The art of saying no: It's never too late to learn to set boundaries


By AGENCY
  • Living
  • Friday, 28 Jan 2022

Saying no to a friend or family member can be hard. But once you’ve mastered the skill of verbalising your own limits, it can quite liberating. Photo: dpa

Think of it this way: Each time you say no to some demand, you are saying yes to all your other commitments and tasks.

Nonetheless, it can be pretty hard to say no, especially if it’s your boss piling on the tasks, say, or your friends pleading for help, in dire straits.

Many people find it hard to say no when asked for help which could be due to their personality type or the culture they come from, says a German psychologist.

When it comes to personal relationships, saying no can be even more challenging, specially if you have a habit of saying yes.

The good news, for everyone, is that you can change that, says psychologist and personal development coach Nathalie Krahé.

Can some people say no better than others?

Nathalie Krahé:
Personality aspects and social role models come into play here. If my environment allows me, and supports me, in saying no, and to stand up for myself that way, then it is easy.

However, if I have experiences that suggest saying no is unwelcome, or even punished, then that affects my behaviour.

Psychologically, setting boundaries and distancing yourself in line with your own needs is a sign of self-care. But you do need to find a balance between your own needs and those of others. If you only focus on your own needs, that can be egocentric, which is not socially acceptable.

What if I never learned to say no – can I still learn that?

Krahé:
Yes, that’s the good news. The key is to delay. So make a start by asking for a bit of time to think instead of reflexively answering yes. That will give you time to ask yourself whether or not you are ready.

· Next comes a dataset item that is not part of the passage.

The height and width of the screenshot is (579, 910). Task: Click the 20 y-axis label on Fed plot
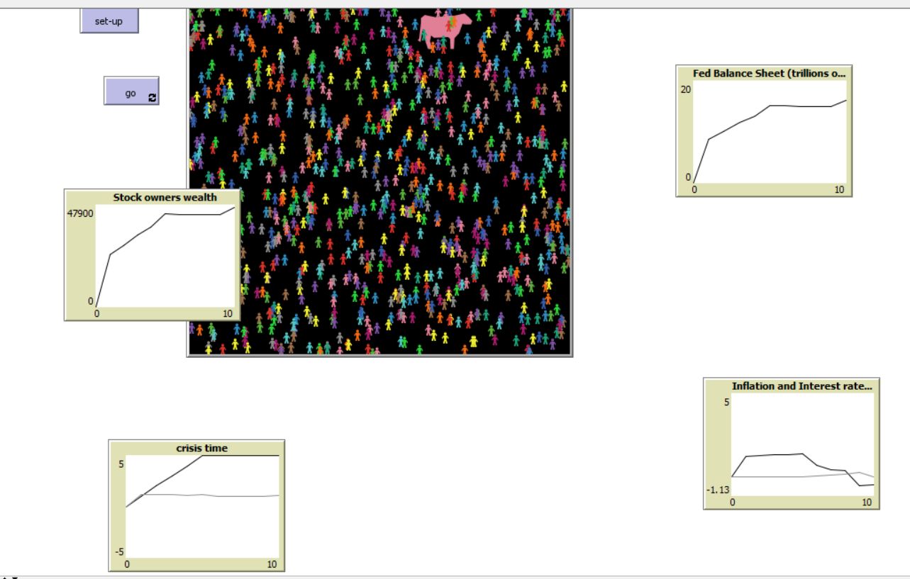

Try saying, “I’ll have to think about that first.” Or, “I’ll call you back about that in an hour.” That buys you time and shows the other person you are taking their request seriously.

Even if the answer is then no, you have still done something for the relationship. Do make sure you start out in an easy situation, and leave the tougher ones for later on. Like when you do sports, you don’t want to overtax yourself right at the start. You don’t want to create a situation where you fail, if possible. Otherwise that can launch a cycle of negative feedback in your mind, thinking that learning is impossible.

Here’s another important tip: Maintain eye contact while you say no, don’t smile, and speak firmly. If you don’t, the other person might think there’s room for negotiation. Try practising in the mirror first.

Will I feel bad if I say no?

Krahé:
You don’t have to feel bad if you make space for yourself and have a good reason for saying no. After all, when you say no to something else, you are saying yes to all your other activities. That helps you manage your time better, in these busy and demanding times!

Try telling yourself positive things if you start feeling bad. Say, “I have the right to take care of my limits and needs,” or “I am not there exclusively to fulfill the wishes and needs of others.” They can help battle a guilty conscience.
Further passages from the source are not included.